"In warm weather, fewer people wear socks," says Paul Rotstein of Gold Medal International, a wholesaler in New York.
“在温暖的天气，穿袜子的人更少，”纽约批发商Gold Medal International的Paul Rotstein说到。
People may not sport socks in the summer but his firm starts shipping them to retailers in July, ahead of the start of the school year.
There is, however, a big lag before he is paid. He normally uses trade-credit insurance to protect against the risk that his invoices go unpaid,
but this year the insurers have slashed the amounts they are willing to cover by 50-90%.
That leaves him with two options: shoulder huge credit risk himself, or walk away from orders.
Mr Rotstein's dilemma underscores the role of trade finance, an unglamorous but critical bit of the financial system.
Many firms are owed a large amount by their customers in the form of receivables; in total the amount is worth around 20% of global GDP.
Some firms bear all the risk of nonpayment themselves. But others look to an insurer to protect them from default,
or take out specialist loans backed by the invoices.

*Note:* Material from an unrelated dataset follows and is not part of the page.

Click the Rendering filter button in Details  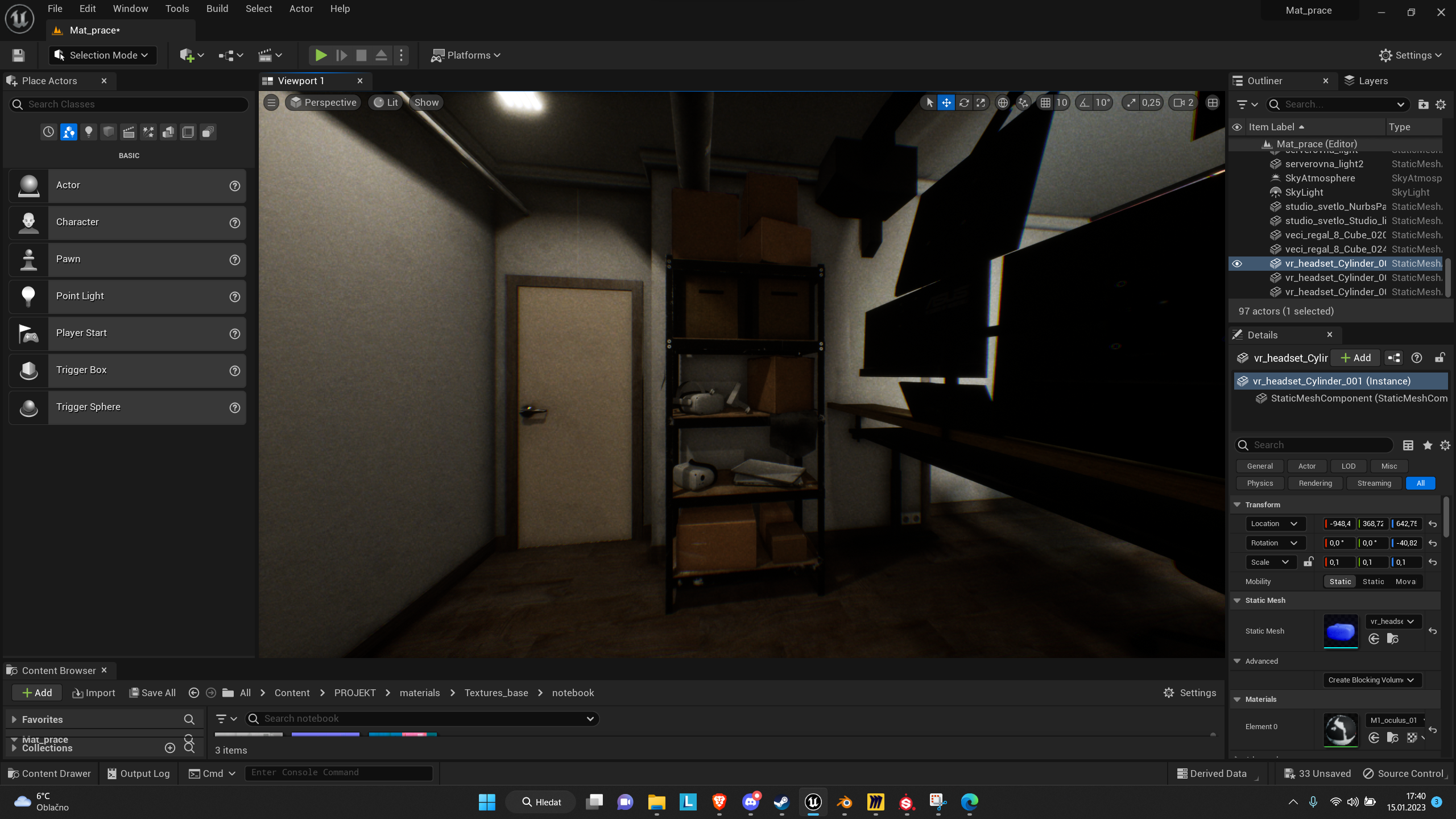pyautogui.click(x=1315, y=483)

Together these financing solutions underpin four-fifths of cross-border transactions, which are worth $15trn a year.
Trade financiers face three problems created by the covid-19 pandemic (and the accompanying recession).
It has disrupted normal operations by slowing the travel of documents; it has raised the risk that existing loans will sour;
and it has made lenders more cautious about making new loans.
Take operational troubles first. Trade finance is notoriously paper-based.
Processing credit requires involved parties, from financiers and carriers to warehouse managers and customs officers,
to exchange an average of 36 documents and 240 copies. But lockdowns trapped bits of paper in shut-down offices.
Printing became a palaver. When couriers eventually got to banks, they often found no one there.
Financiers have been forced to be nimble.
Banks started accepting scanned signatures and documents.
A cargo-firm executive says it issued four times as many electronic bills of lading—receipts detailing goods on-board a ship—in March as it did in February.
That has helped limit delays, though some in the industry worry that rises in fraud could follow.
A second concern is that the existing stock of credit turns sour. Trade finance has long been super-safe:
annual default rates on letters of credit averaged 0.11% of transactions in 2008-18, less than a tenth of those for corporate loans.
But insurers already report payment delays. A rise in bankruptcies would make matters worse.
Coface, a trade-credit insurer, expects these to rise by a third worldwide by 2021.